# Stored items
= Beginning of Section =
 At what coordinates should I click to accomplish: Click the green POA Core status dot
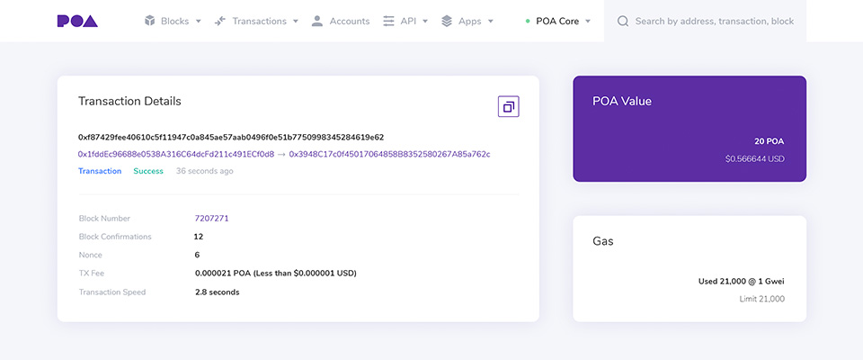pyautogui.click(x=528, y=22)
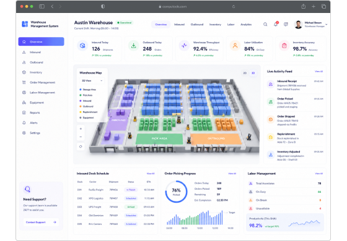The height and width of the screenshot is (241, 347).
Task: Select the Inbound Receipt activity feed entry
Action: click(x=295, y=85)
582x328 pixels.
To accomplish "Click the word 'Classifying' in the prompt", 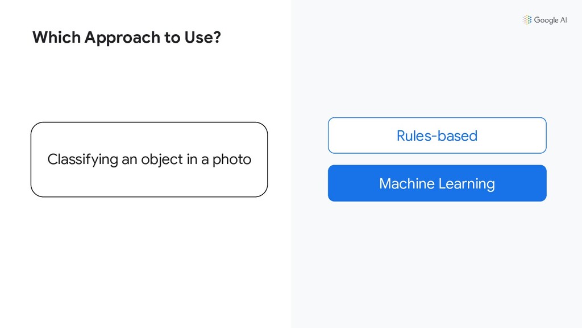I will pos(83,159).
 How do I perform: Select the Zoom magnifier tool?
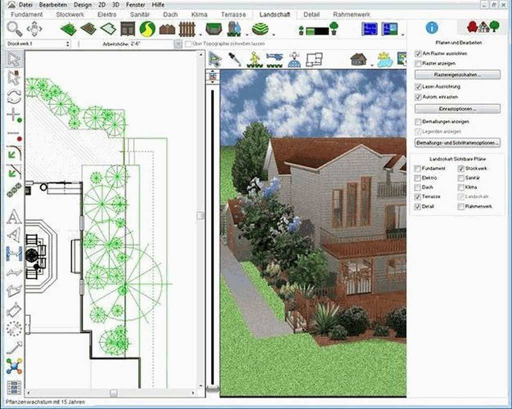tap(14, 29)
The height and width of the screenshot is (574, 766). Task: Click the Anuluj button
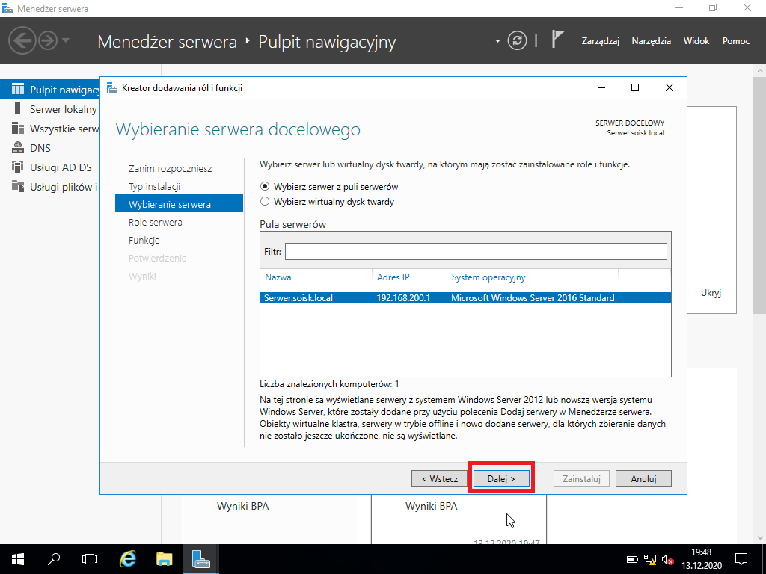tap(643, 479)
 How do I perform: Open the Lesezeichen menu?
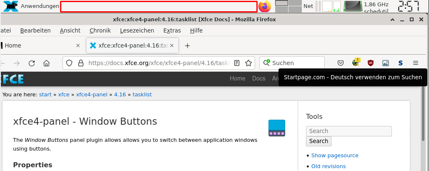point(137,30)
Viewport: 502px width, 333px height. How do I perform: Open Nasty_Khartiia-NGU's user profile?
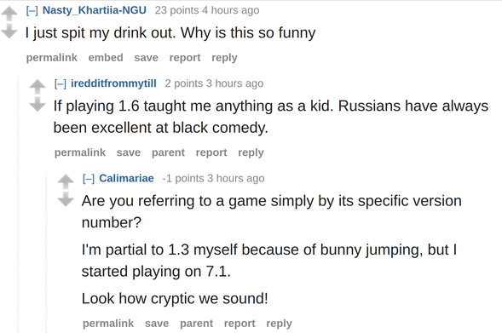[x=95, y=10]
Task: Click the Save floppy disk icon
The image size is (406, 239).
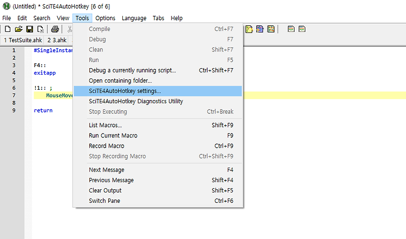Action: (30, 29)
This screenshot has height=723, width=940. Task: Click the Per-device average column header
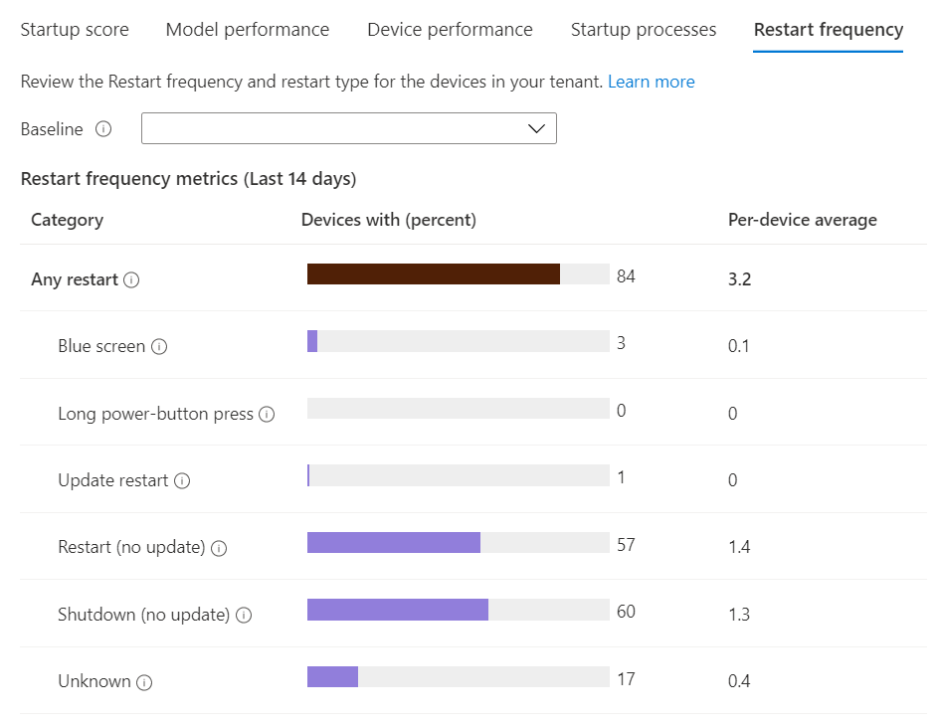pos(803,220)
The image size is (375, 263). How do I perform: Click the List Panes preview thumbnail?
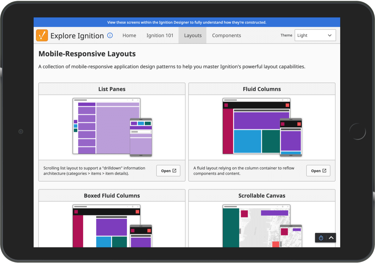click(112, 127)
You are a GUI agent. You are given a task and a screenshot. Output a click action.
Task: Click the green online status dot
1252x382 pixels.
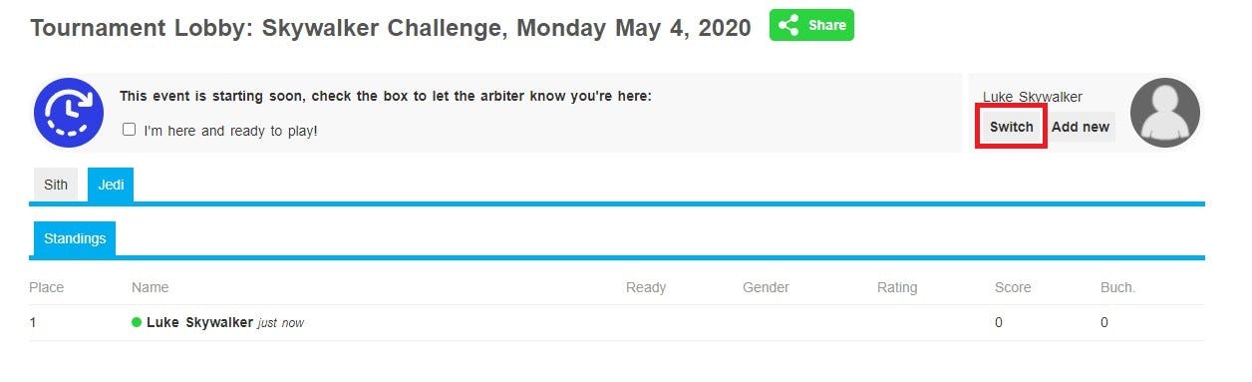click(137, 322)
= End of Section =
# TASK OBJECTIVE
Copy only the lines running from the one that holds "The height and width of the screenshot is (574, 766)." through the last line of the data, and include both of those lines. Do not copy any pictures.

# SOLUTION FOR THIS PROBLEM
The height and width of the screenshot is (574, 766). Task: Click the Anuluj button
tap(643, 479)
 How do I perform: Open the Lesezeichen menu?
point(137,30)
Viewport: 502px width, 333px height. How do I perform: Open Nasty_Khartiia-NGU's user profile?
[x=95, y=10]
Task: Click the Save floppy disk icon
The image size is (406, 239).
Action: (30, 29)
This screenshot has height=723, width=940. Task: Click the Per-device average column header
pos(803,220)
The image size is (375, 263). How do I perform: Click the List Panes preview thumbnail?
click(112, 127)
You are a GUI agent. You are given a task and a screenshot. Output a click action.
Task: Click the green online status dot
1252x382 pixels.
click(137, 322)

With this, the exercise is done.